> **Provided material**:
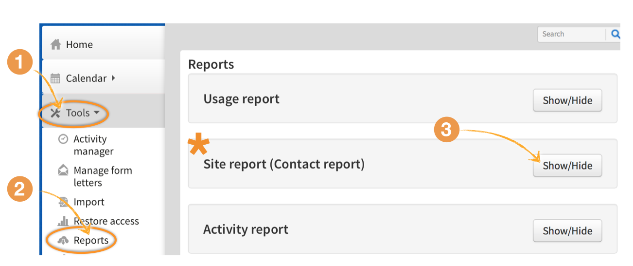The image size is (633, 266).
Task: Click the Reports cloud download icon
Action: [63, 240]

* * *

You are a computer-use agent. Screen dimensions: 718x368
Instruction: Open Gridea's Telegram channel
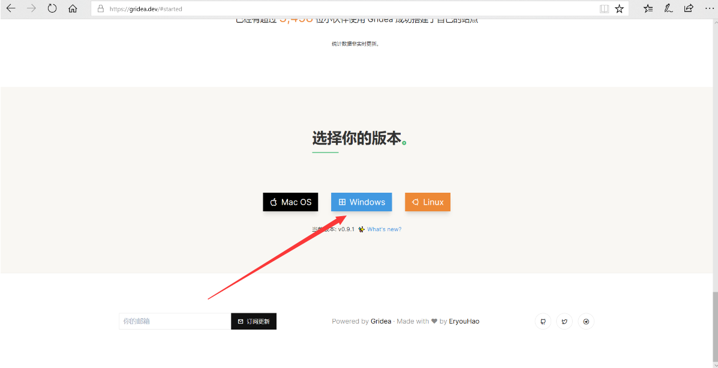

> **Task goal**: The expected output is exactly the lines of the listing above between the line holding "You are a computer-use" and the line holding "Instruction: Open Gridea's Telegram channel", inclusive.

> **Response to the task**:
You are a computer-use agent. Screen dimensions: 718x368
Instruction: Open Gridea's Telegram channel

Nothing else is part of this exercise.